#### PASSAGE PROVIDED
1-D Kinematics Problem (Running to catch up to a bus)

[Civil_Disobedient]

Homework Statement

A person runs at a constant speed of 4.0 m/s to catch a stationary bus. When she is 6.0m behind it (t=0s), the bus leaves, accelerating with a (constant) acceleration of 1.2 m/s^2. How long does it take her to catch up to the bus?

Homework Equations

X = Xo + volt + 0.5at^2

The Attempt at a Solution

Variables for the person:
Vo = 4
Xo = -6

Variables for the bus:
Vo = 0
Xo = 0
a = 1.2

Equation for the person:
X = Xo + volt
X = -6+4t

Equation for the bus:
X = 0.5at^2
X = 0.5(1.2)t^2
X = 0.6t^2

Setting the two equations equal to each other, I got:
-6 + 4t = 0.6t
-3.4t = -6
t = 5.67s

Not sure what to do from here or if I even did everything correctly up to this point. Thanks for your help.

 

[TSny]

Equation for the person:
X = Xo + volt
X = -6+4t

Equation for the bus:
X = 0.5at^2
X = 0.5(1.2)t^2
X = 0.6t^2

Setting the two equations equal to each other, I got:
-6 + 4t = 0.6t

Should the right hand side be 0.6t²?

Not sure what to do from here or if I even did everything correctly up to this point.

How does the value of time that you get when you solve the equation relate to the time that is asked for in the problem?

 

[scottdave]

You forgot the t square in -6 + 4t = 0.6t^2
########
#### DATA
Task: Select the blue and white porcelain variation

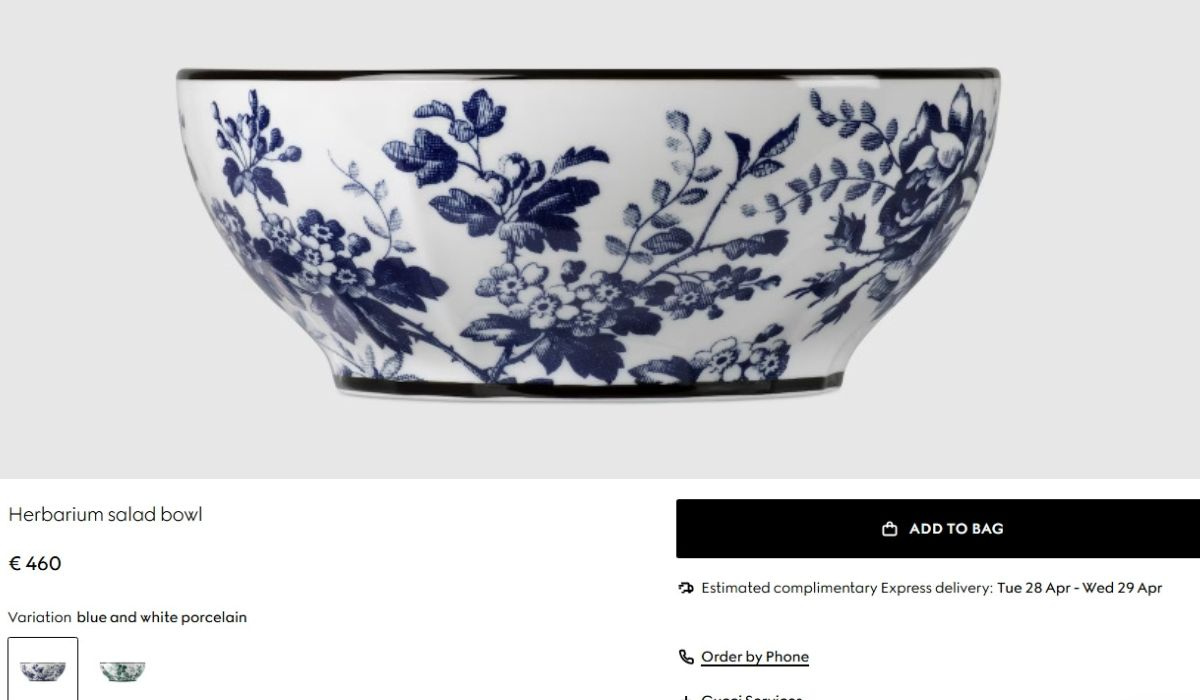Action: click(43, 669)
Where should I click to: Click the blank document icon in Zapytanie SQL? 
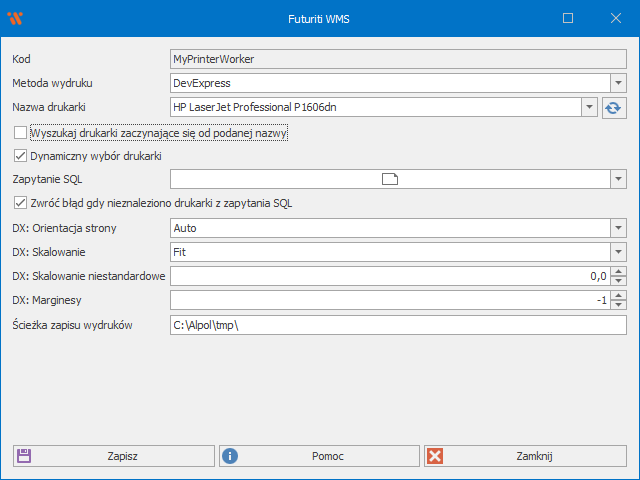pyautogui.click(x=390, y=179)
########
_EXERCISE INSTRUCTIONS:_
[1] Repeat the part of the bus kinematics thread between "1-D Kinematics Problem" and "to the bus?", inclusive.
[2] In the bus kinematics thread, how far behind the bus is the runner when the bus starts to leave?
The data above comes from a source unrelated to the bus kinematics thread.

_RESPONSES TO THE TASKS:_
[1]
1-D Kinematics Problem (Running to catch up to a bus)

[Civil_Disobedient]

Homework Statement

A person runs at a constant speed of 4.0 m/s to catch a stationary bus. When she is 6.0m behind it (t=0s), the bus leaves, accelerating with a (constant) acceleration of 1.2 m/s^2. How long does it take her to catch up to the bus?

[2] 6.0 m